Thinking of submitting a film for this year’s short film competition? Here’s a selection of our favourites from previous festivals, plus some tips to get you started!
Find a story that needs to be told
First things first, work out what you want your film to be about. Look for something that you believe is interesting and important. It might be something you’ve studied, something that you’ve seen in the news or a bit of science that you just can’t stop thinking about!
Watch 2018’s (Inter)national winner here and you’ll know what we’re on about! The Upgraded Brain explored the topic of improving our intelligence and memory with brain implants. It shows some amazing, jaw-dropping science that we thought needed screen time!
A little bit of creativity will really make you stand out from other short films. One of our favourites is the wonderful singing crocheted magic cone snail by Wisterlitz Productions. The catchy science sea shanty won them runner up in the local competition in 2016.
Think about how you can remix the standard science documentary format. What about animation, demonstrations, songs or even a fake reality TV show? We’re not joking about that last one — The Great Geo Bake Off made the shortlist last year!
In 2018 we also had our first mockumentary submission. We thought it was genius and awarded it runner up in the (Inter)national category.
Add some humour
Science can be terribly serious sometimes, but so many of our winners have managed to find moments among all those facts to get a bit silly. It’s a great way of keeping your audience’s attention, and you may as well have fun while working hard at your film!

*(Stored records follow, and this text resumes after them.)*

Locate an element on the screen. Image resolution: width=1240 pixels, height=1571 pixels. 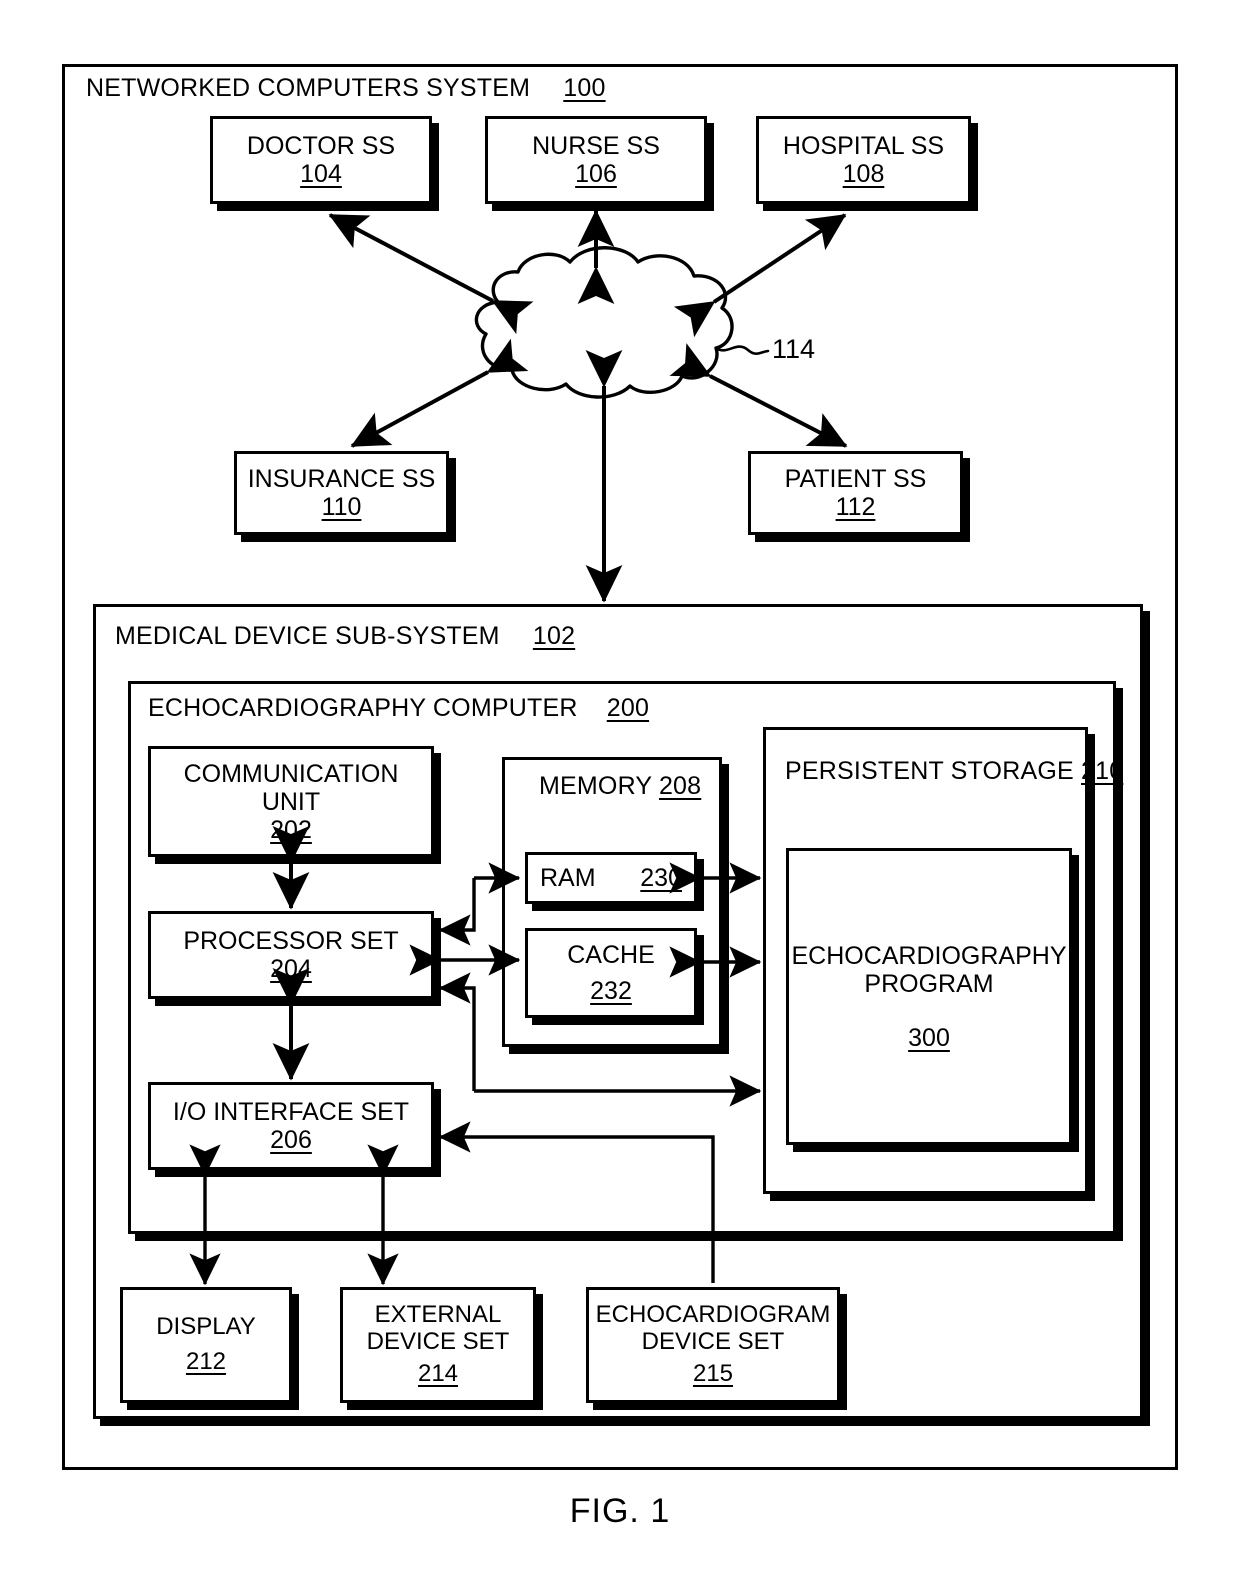
nurse-ss-label: NURSE SS is located at coordinates (596, 146).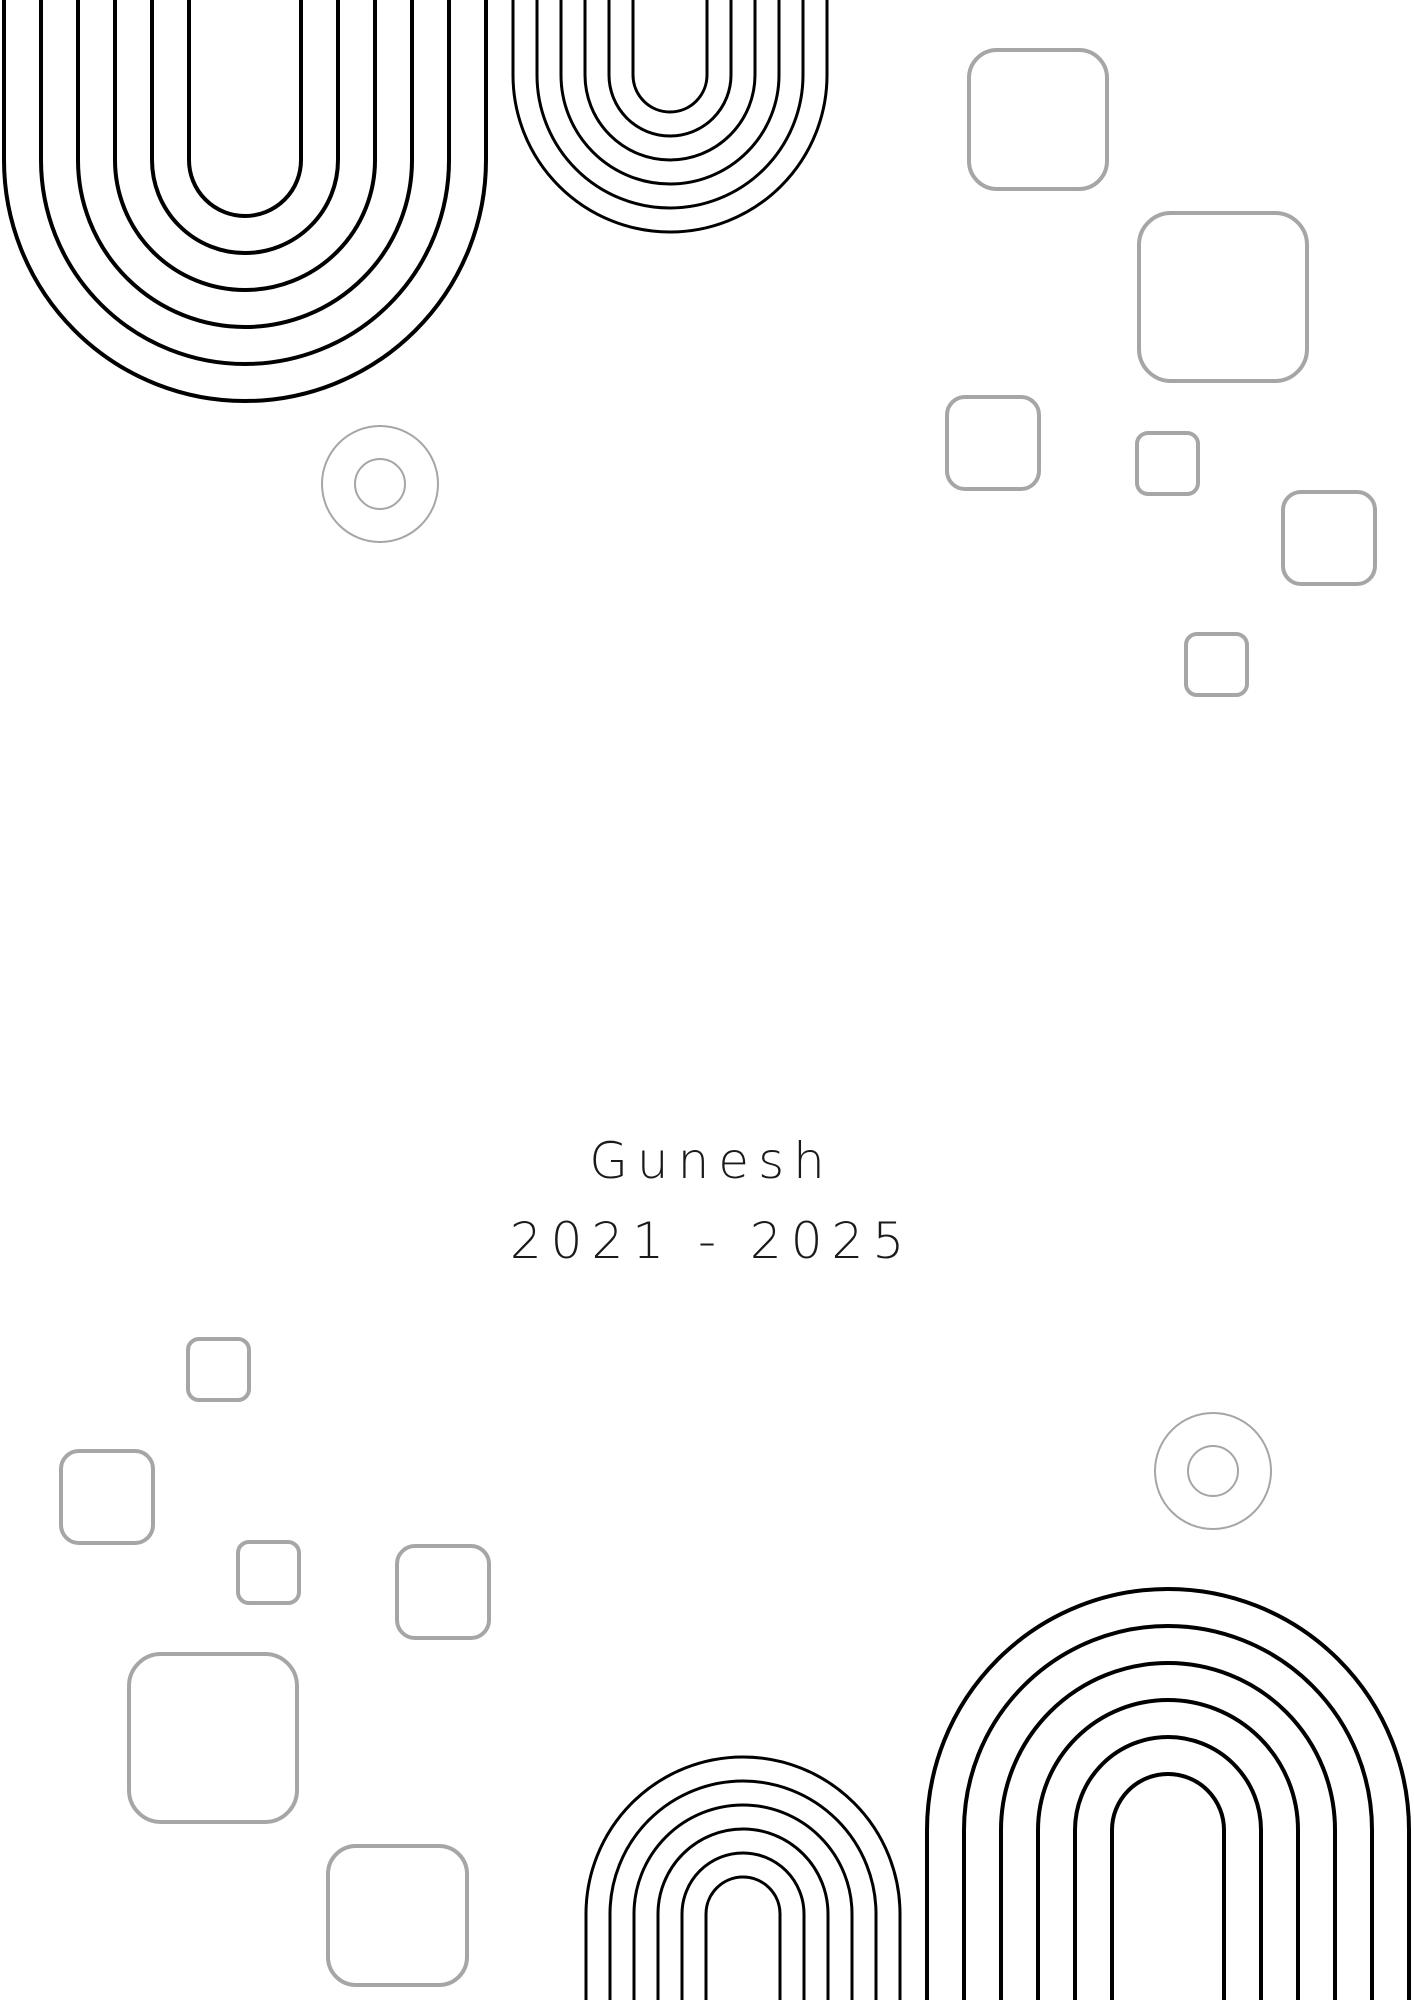  I want to click on bottom-left-squares, so click(275, 1662).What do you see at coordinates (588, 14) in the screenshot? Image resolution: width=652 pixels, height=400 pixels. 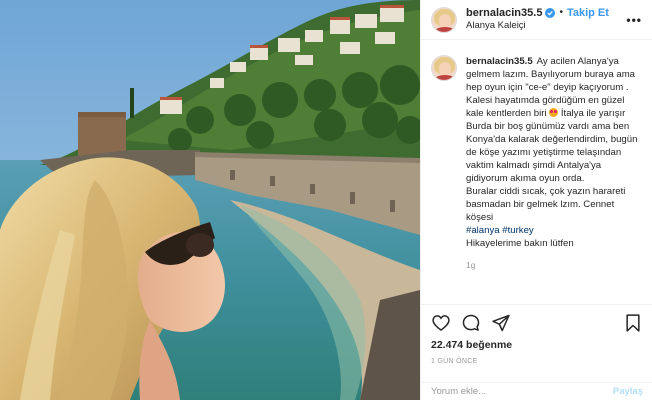 I see `follow-button: Takip Et` at bounding box center [588, 14].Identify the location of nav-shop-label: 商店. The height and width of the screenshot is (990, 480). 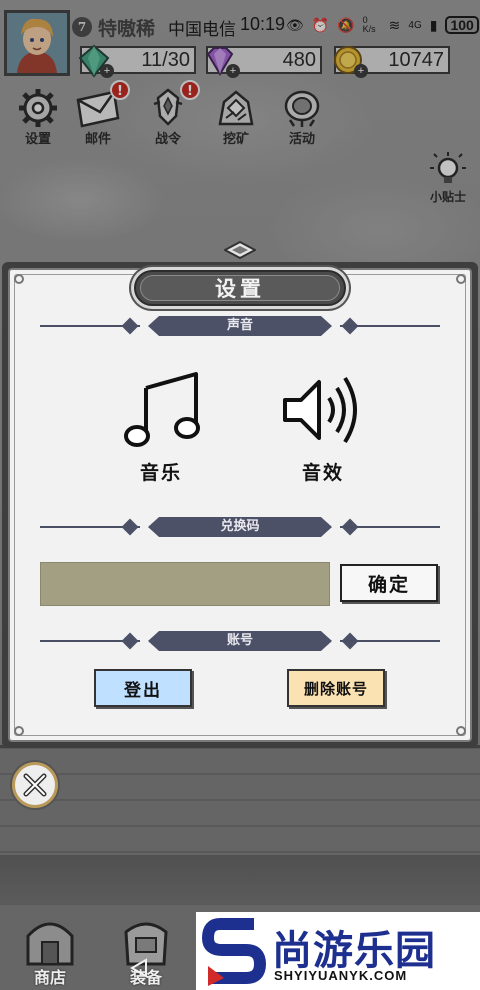
(50, 978).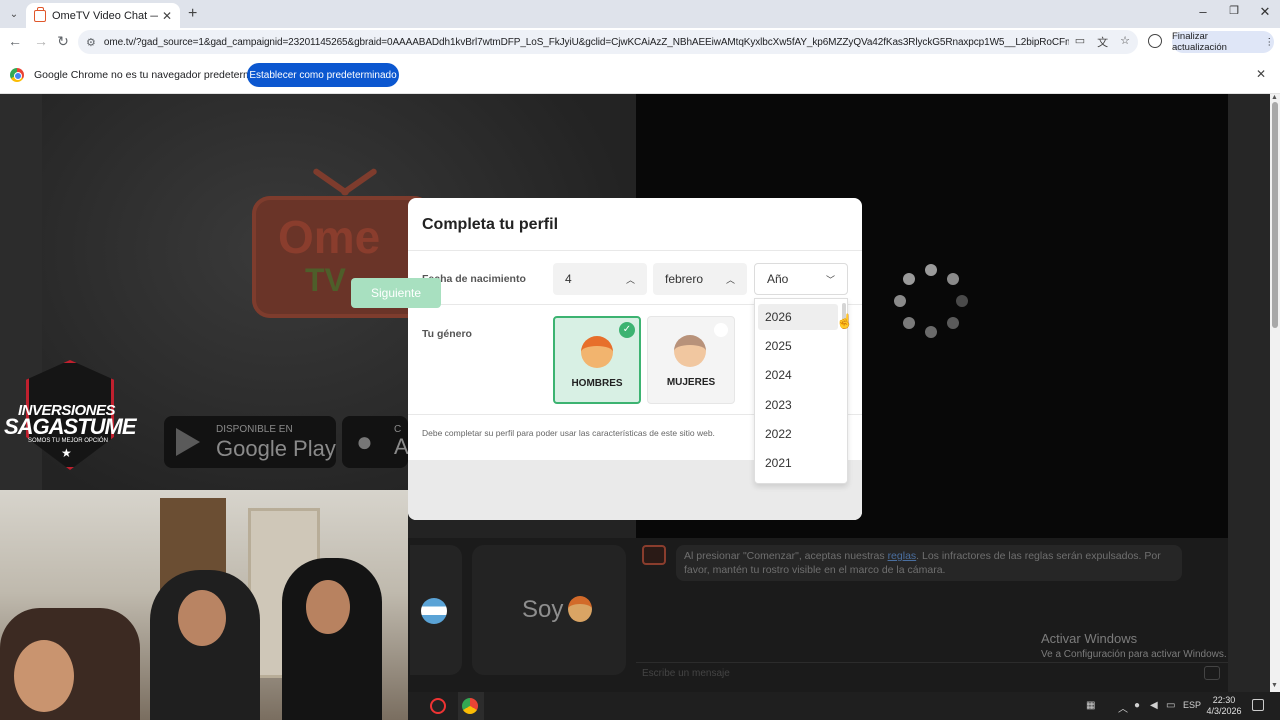 The image size is (1280, 720). I want to click on page-scrollbar: ▲ ▼, so click(1275, 393).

In 2016, Mary-Laine Friday tickled our funny bones with her A to Zee of Animal Mysteries. She won the BBC Focus Prize.
Showing the human side of science makes a huge difference to getting the judges to care about the topic of your film. It will also help the film stick in their brain long after it’s ended.
We thought Bartholomew Harvey hit the right balance of facts and feelings in 2017, and he won the runner up position in the local competition.
Don’t have all the kit?
Don’t worry, the judges make allowances for this. The festival is all about giving budding film makers a boost! You might have to think more carefully to work around a lack of expensive equipment however, especially when it comes to sound.
If you’re filming outside, the sound of a presenter can get lost in wind or traffic. Make sure we can hear your audio clearly, perhaps by using voice overs.
Keep it short and sweet
The 10 minute limit is not a target!
Final tip: before you get started, make sure to give the competition rules a read. Oh, and have fun!!